**Excerpt**
#####
Hallie is a sixteen-year-old who marches to the beat of her own drum, and finds herself trapped in a Procrustean world of rules and regulations, school bells and deadlines, and no one to appreciate her for who she is. Then she meets the tenants of Nuthatch Lane, and she has never felt so normal!

There is the senior Unitarian Ms. Olivia, a vegetarian pornography-writing smuggler and poet who is fighting for freedom of speech and separation of church and state. She's a wild bohemian who is always leading the bandwagon for some cause.

I love when Ms. Olivia is sharing a conversation she had with the school principal about his Procrustean approach to school in regards to Hallie:

"...They don't want a freethinking person in their establishment. No, absolutely not. They want blocks of soft, malleable clay that they can carve and shape into their own images. People have a child and then set about tugging the strings to make that child dance to their own tune-- become what they've envisioned a child of theirs should be. I said to him, 'Mr. Collier, with all due respect, one of your trained seals has risen up from the man-made pool and spat in the eye of the zookeeper.' " (page 124)

By this point in the book, I think I have fallen in love with Ms. Olivia.

Mr. Bernard, the gay son of Ms. Olivia, is always at odds with his mother, but in a good-natured sort of way. You can feel the great love between mother and son. A gourmand and antiques collector, he lives with his mother and his lover Gil, who is the most "normal" of the bunch!

I love the quirky characters that drive this book. Free-thinking and supportive, the Stocktons offer a strong foundation for Hallie and give her a leg-up on life. And I love having the opportunity to stand beside Hallie as she navigates her way through new experiences and challenges. This is truly a "coming of age" story, and Hallie is a very likable girl.
#####
**Set tasks**
1 – Reproduce the passage of the book review starting with "I love the quirky" and going on through "very likable girl.".
2 – Continue the book review about Hallie and the tenants of Nuthatch Lane, picking up after its last sentence.
The material placed after this book review is not required for the work.

**Given information**
#####
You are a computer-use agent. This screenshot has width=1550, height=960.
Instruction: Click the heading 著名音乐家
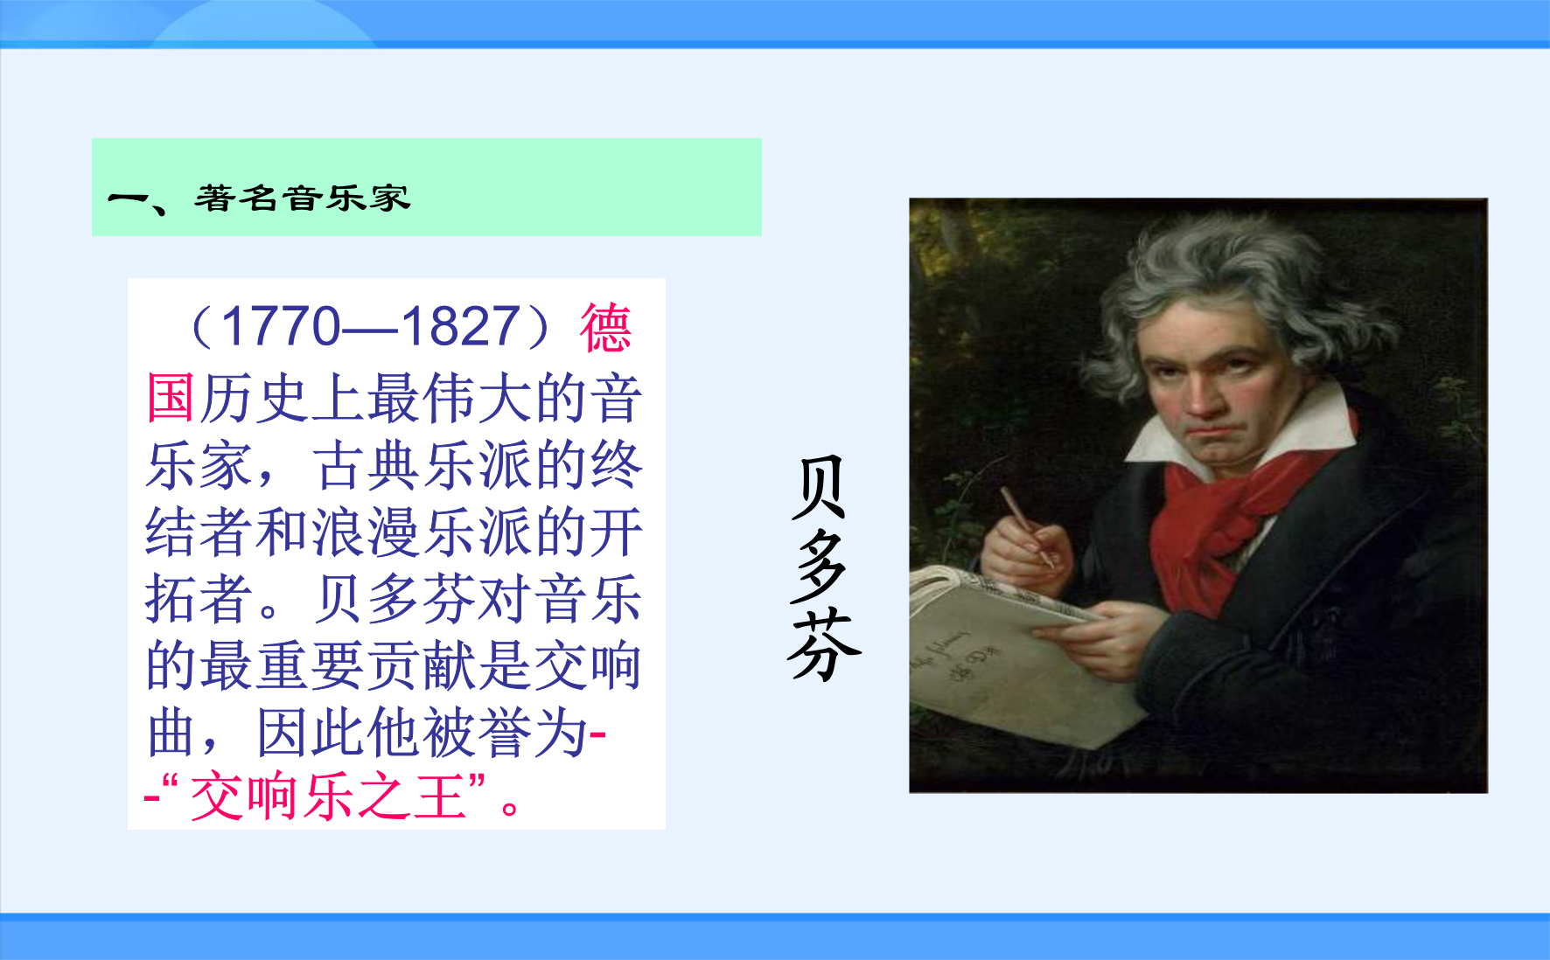[302, 198]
#####
**The replies**
1 –
I love the quirky characters that drive this book. Free-thinking and supportive, the Stocktons offer a strong foundation for Hallie and give her a leg-up on life. And I love having the opportunity to stand beside Hallie as she navigates her way through new experiences and challenges. This is truly a "coming of age" story, and Hallie is a very likable girl.

2 –
This book is full of hot topic issues, and at times I felt that the author may be pushing her own agenda. However I tried to look beyond this. For the most part, I enjoyed Ms. Olivia's passionate spirit, and only a few times did I feel somewhat "manipulated" by a storyline that seemed to be a proponent for certain social-political ideas.

One thing that really bugged me was the inclusion of the chimp Rocky. I'm not sure what the point was of having him around. I just found him to be a distraction. I grew to dread any passages containing Rocky, as they were just ridiculous. So I tried to just work my way around Rocky, viewing him as something of an obstacle to the storyline for me, and continued on my merry way once I'd made it past him.

There is some minor vulgarity-- the kind of expletives you would expect even the best of kids to utter on occasion. Typical teen "situations", but nothing too untoward. I would be more cautious of the political and religious subject matter, and whether or not you are comfortable with your child reading ideas that may not jive with your own. You just have to know your own child, and whether they have a mind of their own or not.

This was an enjoyable story with great characters full of interest. There are some sensitive subjects addressed, some minor vulgarity, and that stupid chimp to contend with, but a good story all around. I'd recommend this to anyone who enjoys a light coming-of-age YA story with a whimsical twist.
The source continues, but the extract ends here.